◆ **ABOUT THIS TASK**
Search the data for the word "three". Reproduce every line where it is found.

INFORMATION SHOWN Start Marker

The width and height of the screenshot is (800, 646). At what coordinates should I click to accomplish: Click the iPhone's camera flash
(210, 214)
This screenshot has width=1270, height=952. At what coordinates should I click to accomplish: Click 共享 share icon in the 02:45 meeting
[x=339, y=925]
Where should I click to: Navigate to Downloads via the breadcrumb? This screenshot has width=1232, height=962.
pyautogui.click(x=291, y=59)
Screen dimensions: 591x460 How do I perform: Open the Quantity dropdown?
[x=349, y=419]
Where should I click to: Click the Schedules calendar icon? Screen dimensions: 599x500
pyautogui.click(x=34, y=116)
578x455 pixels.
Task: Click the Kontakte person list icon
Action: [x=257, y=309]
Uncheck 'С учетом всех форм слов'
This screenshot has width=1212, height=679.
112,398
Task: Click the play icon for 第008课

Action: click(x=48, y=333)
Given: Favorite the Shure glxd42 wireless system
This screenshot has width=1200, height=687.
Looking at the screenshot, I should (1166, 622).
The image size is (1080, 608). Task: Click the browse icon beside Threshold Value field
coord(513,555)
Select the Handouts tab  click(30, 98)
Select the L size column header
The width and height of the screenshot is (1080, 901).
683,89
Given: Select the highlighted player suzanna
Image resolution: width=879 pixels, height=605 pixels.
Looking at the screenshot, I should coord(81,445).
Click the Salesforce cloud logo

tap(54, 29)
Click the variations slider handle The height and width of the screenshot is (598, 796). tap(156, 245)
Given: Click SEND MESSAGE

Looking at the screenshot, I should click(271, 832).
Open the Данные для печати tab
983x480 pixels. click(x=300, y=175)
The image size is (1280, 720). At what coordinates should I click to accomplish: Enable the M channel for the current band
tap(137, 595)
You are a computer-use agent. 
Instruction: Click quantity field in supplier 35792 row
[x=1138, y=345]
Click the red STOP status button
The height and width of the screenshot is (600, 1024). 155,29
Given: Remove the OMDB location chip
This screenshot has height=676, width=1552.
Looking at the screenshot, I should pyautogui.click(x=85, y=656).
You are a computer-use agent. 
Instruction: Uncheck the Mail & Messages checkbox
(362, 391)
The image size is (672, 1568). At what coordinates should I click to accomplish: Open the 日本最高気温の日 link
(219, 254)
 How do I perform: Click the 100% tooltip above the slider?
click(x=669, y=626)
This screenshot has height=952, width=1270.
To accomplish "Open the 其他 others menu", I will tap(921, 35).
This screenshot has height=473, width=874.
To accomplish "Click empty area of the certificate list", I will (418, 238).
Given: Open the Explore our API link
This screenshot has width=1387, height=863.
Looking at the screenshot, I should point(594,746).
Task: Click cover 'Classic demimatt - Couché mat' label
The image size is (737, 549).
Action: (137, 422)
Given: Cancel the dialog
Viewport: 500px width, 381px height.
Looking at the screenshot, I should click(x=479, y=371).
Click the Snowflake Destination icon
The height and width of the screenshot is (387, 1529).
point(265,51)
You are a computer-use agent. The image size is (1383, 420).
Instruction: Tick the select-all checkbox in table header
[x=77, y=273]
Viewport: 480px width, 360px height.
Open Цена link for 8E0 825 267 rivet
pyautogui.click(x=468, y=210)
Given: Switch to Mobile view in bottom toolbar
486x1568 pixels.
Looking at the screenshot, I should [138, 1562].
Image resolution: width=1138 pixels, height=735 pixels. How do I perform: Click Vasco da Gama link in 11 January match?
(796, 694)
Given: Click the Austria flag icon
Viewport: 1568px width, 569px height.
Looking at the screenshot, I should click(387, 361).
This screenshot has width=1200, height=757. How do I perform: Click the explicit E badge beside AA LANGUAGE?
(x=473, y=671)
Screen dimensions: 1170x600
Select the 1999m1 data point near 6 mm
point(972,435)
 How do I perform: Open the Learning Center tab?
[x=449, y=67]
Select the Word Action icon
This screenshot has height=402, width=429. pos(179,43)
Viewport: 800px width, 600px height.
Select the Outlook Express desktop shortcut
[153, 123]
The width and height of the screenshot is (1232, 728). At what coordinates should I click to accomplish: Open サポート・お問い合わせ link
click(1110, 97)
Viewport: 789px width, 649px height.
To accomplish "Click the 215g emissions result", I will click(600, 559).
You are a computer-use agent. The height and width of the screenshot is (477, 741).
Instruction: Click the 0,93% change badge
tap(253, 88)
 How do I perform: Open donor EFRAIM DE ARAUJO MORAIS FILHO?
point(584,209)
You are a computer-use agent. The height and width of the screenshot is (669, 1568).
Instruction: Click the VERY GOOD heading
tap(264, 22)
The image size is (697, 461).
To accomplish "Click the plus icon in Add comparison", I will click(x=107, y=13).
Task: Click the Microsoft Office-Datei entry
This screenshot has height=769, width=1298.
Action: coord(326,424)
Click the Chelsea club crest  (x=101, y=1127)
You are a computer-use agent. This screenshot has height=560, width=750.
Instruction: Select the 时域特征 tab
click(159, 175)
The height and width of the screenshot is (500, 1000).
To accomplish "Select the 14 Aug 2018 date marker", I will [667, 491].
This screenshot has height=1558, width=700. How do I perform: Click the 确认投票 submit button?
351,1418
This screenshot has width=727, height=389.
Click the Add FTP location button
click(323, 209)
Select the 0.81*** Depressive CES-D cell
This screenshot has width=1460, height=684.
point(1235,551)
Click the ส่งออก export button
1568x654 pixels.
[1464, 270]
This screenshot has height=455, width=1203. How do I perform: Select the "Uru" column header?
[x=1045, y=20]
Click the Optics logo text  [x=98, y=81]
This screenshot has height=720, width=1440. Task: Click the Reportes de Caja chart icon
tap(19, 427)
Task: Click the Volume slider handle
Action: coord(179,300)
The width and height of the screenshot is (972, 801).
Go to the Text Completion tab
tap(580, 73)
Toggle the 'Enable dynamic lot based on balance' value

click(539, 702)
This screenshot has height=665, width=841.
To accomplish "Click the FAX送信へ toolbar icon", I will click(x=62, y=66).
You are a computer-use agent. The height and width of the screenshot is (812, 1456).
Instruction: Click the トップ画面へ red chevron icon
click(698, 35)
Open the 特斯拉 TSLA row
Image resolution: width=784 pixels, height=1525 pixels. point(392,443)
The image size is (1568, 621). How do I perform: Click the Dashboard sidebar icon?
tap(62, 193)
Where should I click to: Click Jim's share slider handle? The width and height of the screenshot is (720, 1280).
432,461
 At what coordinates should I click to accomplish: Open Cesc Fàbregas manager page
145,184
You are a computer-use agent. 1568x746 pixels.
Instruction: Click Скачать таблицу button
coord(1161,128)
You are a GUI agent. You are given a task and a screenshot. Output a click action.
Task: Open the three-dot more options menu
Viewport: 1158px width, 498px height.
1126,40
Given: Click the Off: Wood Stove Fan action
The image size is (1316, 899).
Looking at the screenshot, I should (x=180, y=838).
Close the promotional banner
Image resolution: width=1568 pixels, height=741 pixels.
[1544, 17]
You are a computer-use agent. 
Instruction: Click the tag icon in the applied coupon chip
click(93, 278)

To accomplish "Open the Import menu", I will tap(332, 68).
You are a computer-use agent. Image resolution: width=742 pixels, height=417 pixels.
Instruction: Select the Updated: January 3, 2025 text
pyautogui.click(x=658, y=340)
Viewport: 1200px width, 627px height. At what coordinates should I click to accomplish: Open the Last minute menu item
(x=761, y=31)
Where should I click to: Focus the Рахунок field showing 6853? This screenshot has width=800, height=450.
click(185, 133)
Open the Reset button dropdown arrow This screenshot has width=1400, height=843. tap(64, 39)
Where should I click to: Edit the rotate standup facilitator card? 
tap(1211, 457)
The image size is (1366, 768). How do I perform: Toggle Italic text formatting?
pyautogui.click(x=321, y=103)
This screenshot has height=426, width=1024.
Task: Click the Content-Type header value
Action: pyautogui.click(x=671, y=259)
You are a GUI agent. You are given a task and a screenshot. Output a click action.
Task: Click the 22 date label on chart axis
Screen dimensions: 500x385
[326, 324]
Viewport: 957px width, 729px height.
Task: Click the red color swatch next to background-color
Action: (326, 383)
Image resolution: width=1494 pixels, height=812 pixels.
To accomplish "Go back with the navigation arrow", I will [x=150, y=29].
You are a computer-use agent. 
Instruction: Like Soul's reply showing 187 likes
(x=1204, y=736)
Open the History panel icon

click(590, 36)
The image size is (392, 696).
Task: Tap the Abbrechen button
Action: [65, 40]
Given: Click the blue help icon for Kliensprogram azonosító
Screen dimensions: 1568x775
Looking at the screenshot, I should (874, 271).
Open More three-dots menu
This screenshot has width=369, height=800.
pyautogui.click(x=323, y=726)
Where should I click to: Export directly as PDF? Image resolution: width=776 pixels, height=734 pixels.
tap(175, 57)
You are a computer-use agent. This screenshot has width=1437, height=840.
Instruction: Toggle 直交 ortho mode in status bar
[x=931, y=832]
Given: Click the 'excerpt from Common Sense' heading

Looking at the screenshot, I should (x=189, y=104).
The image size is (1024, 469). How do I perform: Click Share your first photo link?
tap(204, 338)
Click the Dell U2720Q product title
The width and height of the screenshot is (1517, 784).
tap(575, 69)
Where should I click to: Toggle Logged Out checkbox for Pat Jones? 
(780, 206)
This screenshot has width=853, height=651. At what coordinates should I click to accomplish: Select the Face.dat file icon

INFORMATION SHOWN End Marker

◆ **ANSWER FOR THE TASK**
Task: Open the three-dot more options menu
Open More three-dots menu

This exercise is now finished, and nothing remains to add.